Texte de lecture
La parole aux « enfants invisibles »: des bandes dessinées sur la santé mentale

Jusqu’au 5 février, des planches de bandes dessinées portant sur différents aspects de la santé mentale ornent les murs du Caféier, au centre-ville. Ces bandes dessinées sont le fruit du travail de jeunes fréquentant Anna et la mer, un organisme offrant du soutien aux jeunes de 7 à 17 ans dont un proche vit avec une problématique de santé mentale.

Pendant cinq mois, ils ont été huit jeunes âgés entre 12 et 15 ans à s’impliquer dans le projet. Ils ont pris part à dix rencontres étalées sur neuf semaines. 

Il y a d’abord eu la création des bandes dessinées. Chaque jeune a choisi le titre, les couleurs et les histoires que leur inspirait la thématique de la santé mentale.

« Par exemple, ils pouvaient aborder un trouble de santé mentale, la santé mentale positive, etc. Les participants devaient ensuite écrire l’histoire et dessiner leur planche de bande dessinée. Ils ont tous consacré près de 25 heures à ce projet », souligne Sarah St-Louis, intervenante chez Anna et la mer.

Plusieurs d’entre eux se sont mis en scène dans leur bande dessinée. « Une participante a choisi de raconter l’histoire d’un dinosaure qui a peur de devenir comme ses parents. Au final, ses amis l’acceptent comme elle est. Dans une autre histoire, on retrouve un petit champignon. Il est le seul petit champignon du village. Le village est toujours triste, mais quand il joue de la flûte, son village devient heureux. Le petit champignon a toujours la pression de devoir jouer de la flûte que pour son village soit heureux. Ça vient en dire long sur le jeune et ça devient un outil intéressant pour comprendre les émotions du jeune en question », raconte Mme St-Louis.

Matériel fourni
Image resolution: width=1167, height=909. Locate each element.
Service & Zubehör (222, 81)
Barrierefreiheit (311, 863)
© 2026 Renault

Détails de la tâche
Répondez à ces questions à partir du texte sur les bandes dessinées consacrées à la santé mentale :
(a) Jusqu'à quelle date les planches sont-elles exposées au Caféier ?
(b) Combien de jeunes ont pris part au projet, et quel âge avaient-ils ?
(c) Que devient le village quand le petit champignon joue de la flûte ?

Résultat final
(a) Jusqu'au 5 février.
(b) Huit jeunes, âgés de 12 à 15 ans.
(c) Il devient heureux.